[begin DATA EXCERPTS]

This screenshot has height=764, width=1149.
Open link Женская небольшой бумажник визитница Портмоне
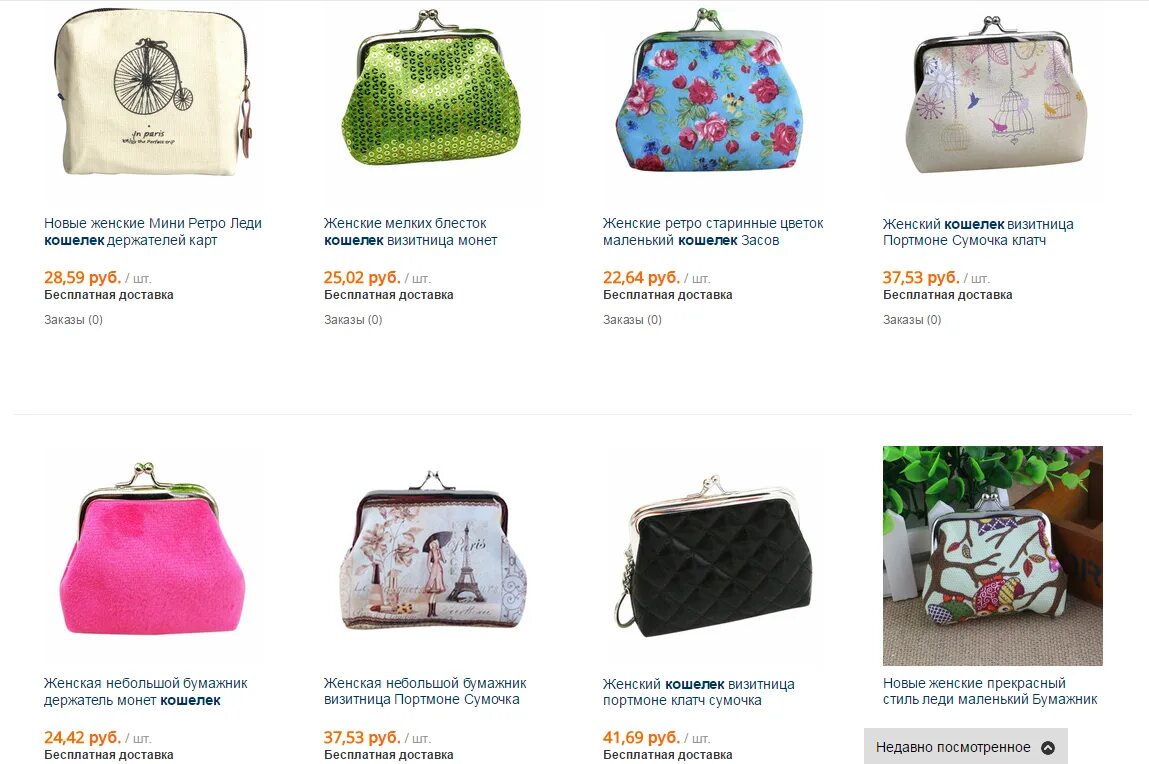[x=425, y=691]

[end DATA EXCERPTS]
[begin DATA EXCERPTS]

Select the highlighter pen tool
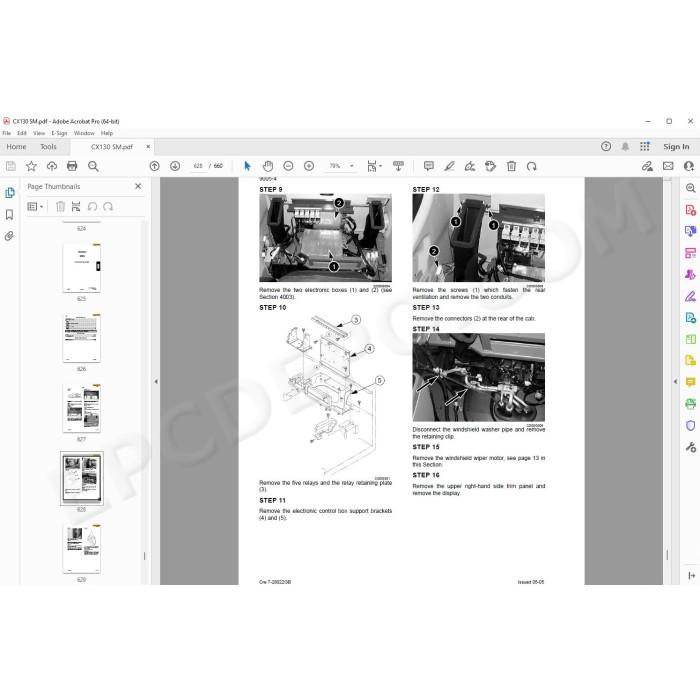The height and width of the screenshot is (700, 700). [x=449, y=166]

[end DATA EXCERPTS]
[begin DATA EXCERPTS]

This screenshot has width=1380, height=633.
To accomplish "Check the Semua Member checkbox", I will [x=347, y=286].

[end DATA EXCERPTS]

Copy out, word for word, the lines of the material from the line with "This screenshot has width=1380, height=633." to the line with "will [x=347, y=286].", including both of those lines.

This screenshot has width=1380, height=633.
To accomplish "Check the Semua Member checkbox", I will [x=347, y=286].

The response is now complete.